Repeat the records below word for word, starting at the line that contains "Task: Select the" and continuing through the end of the records. Leave the pictures out of your answer.

Extracted material:
↓↓↓

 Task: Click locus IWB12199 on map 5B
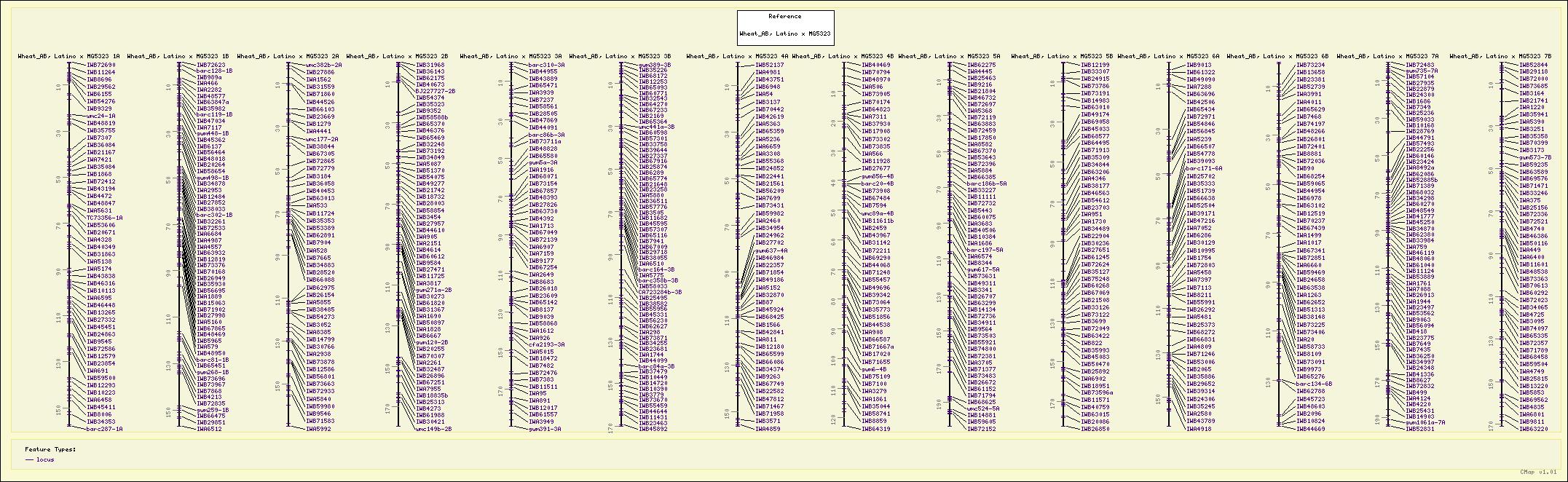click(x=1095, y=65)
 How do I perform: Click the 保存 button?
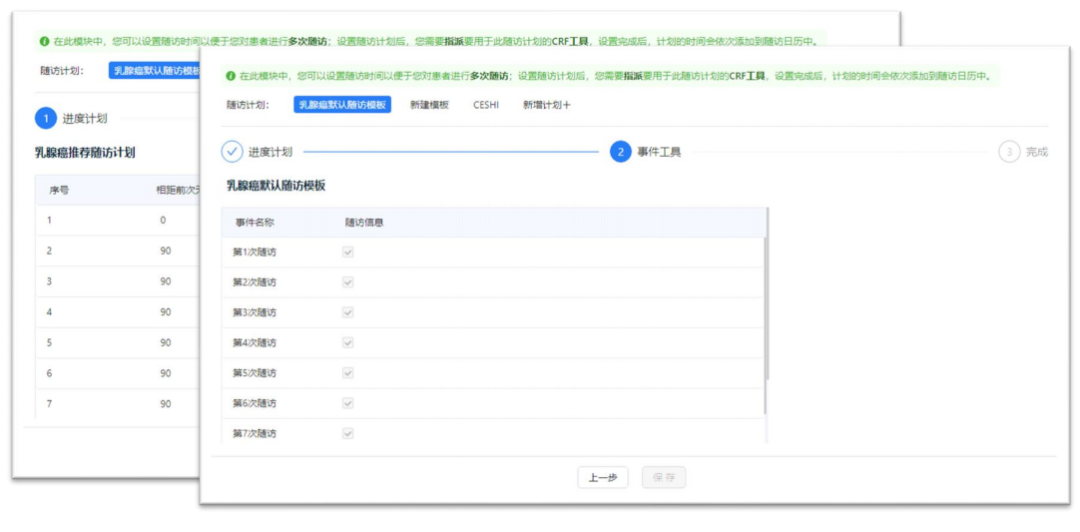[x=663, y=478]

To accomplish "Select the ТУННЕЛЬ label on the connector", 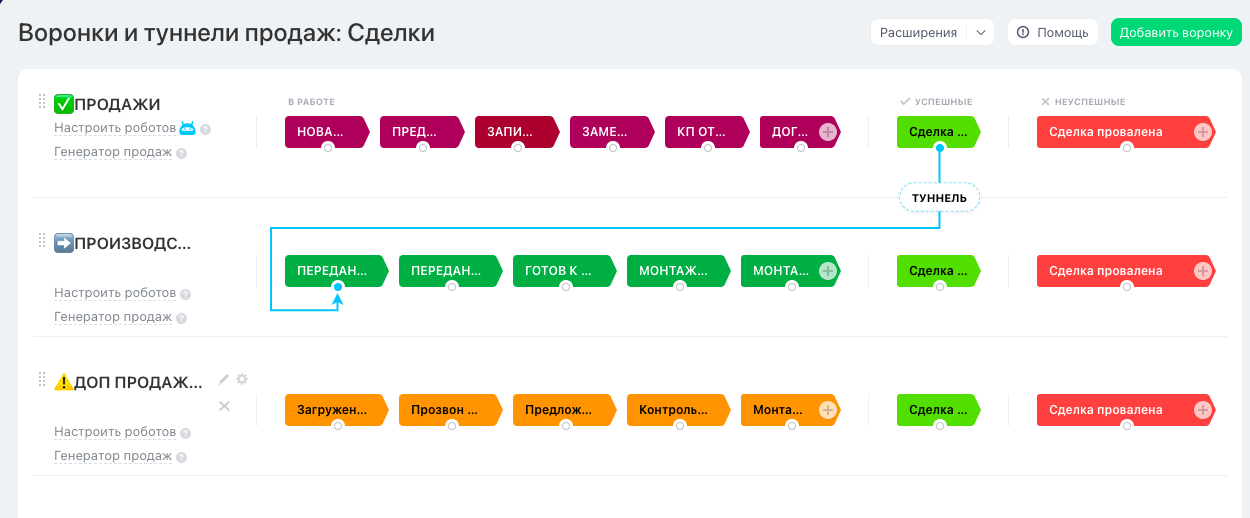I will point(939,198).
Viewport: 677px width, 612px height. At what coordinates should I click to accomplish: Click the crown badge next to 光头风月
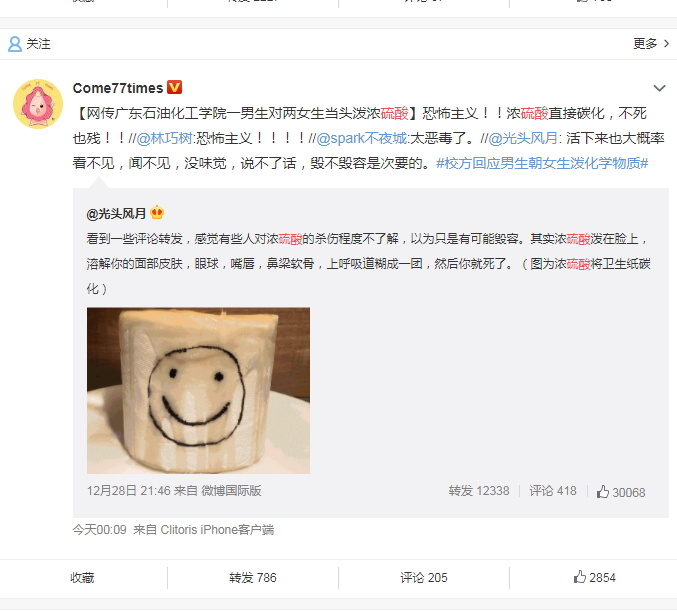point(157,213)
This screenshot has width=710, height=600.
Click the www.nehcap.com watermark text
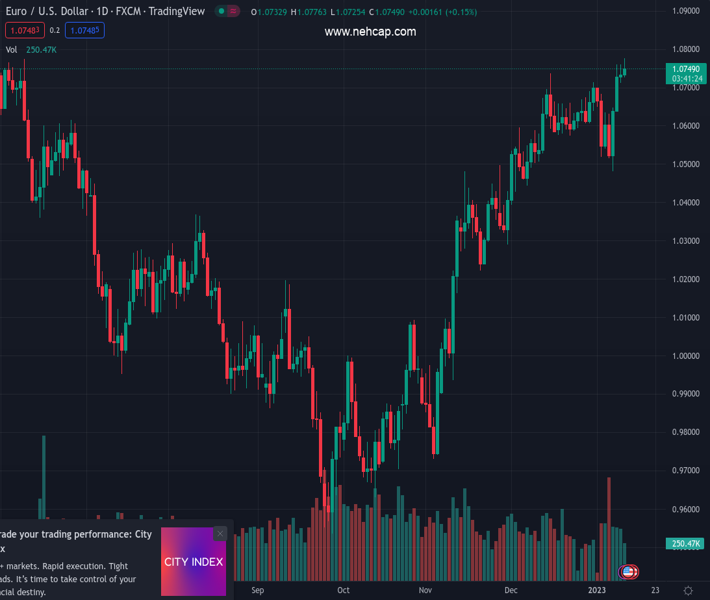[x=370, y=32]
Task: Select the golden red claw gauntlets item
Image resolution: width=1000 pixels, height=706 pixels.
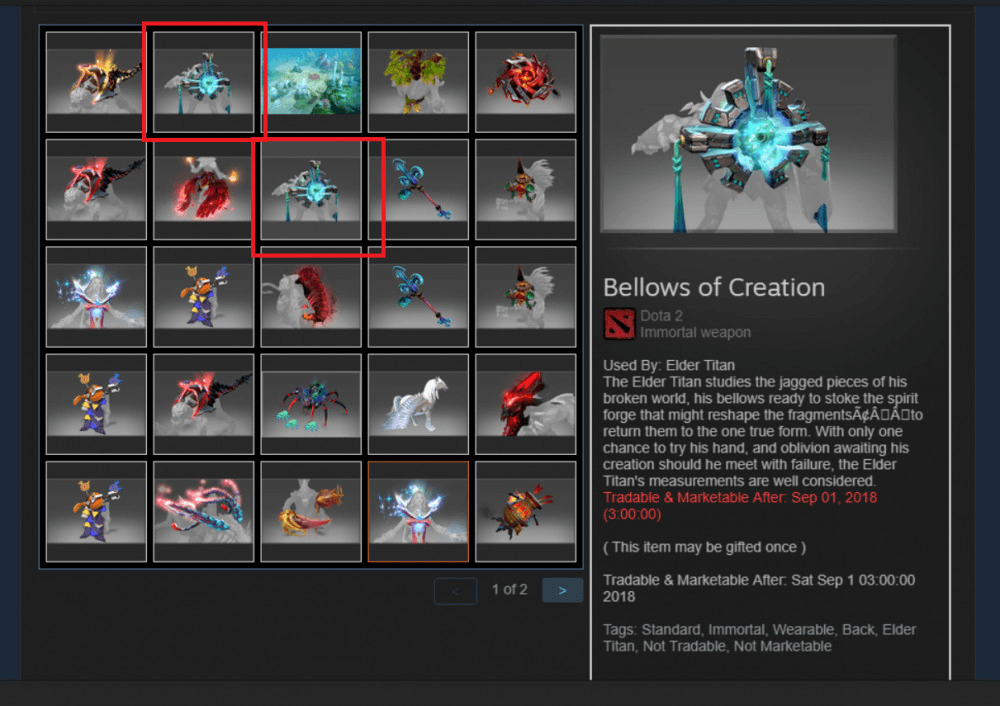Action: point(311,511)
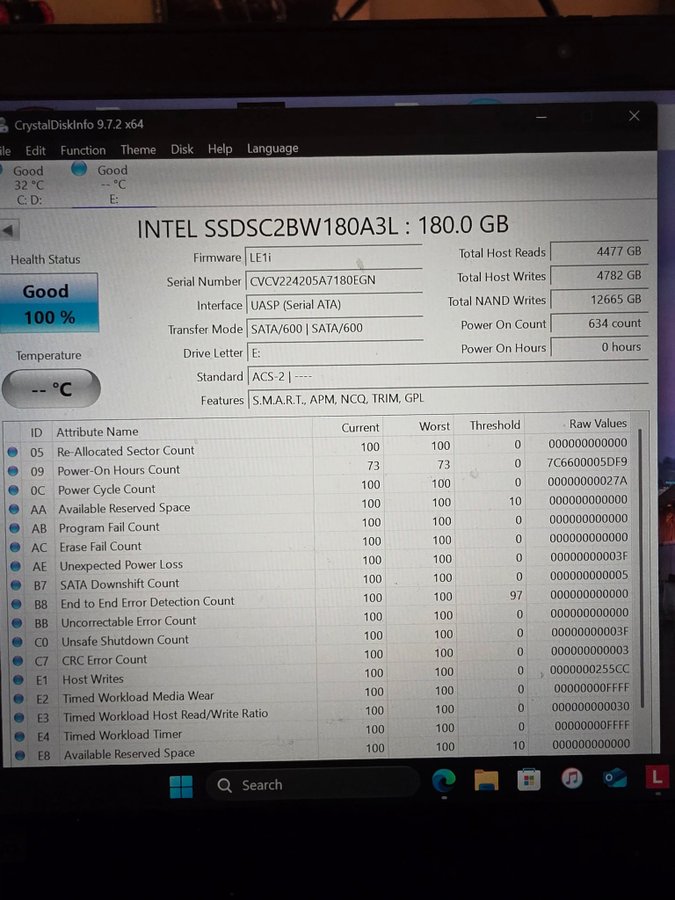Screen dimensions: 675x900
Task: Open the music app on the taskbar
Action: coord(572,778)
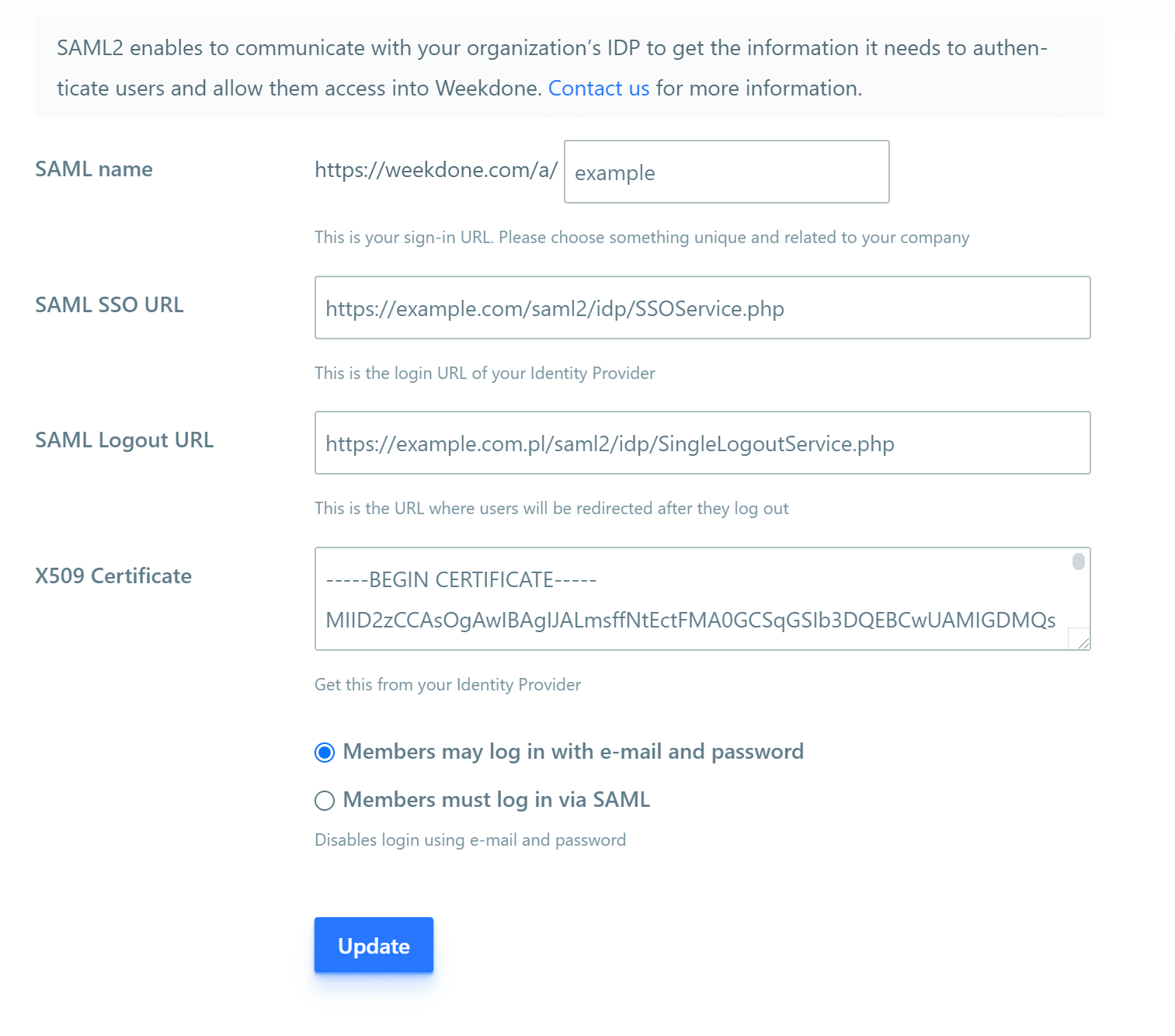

↑↑↑

Response for this exercise:
Task: Select the golden red claw gauntlets item
Image resolution: width=1000 pixels, height=706 pixels.
Action: point(311,511)
Screen dimensions: 675x900
Task: Open the music app on the taskbar
Action: coord(572,778)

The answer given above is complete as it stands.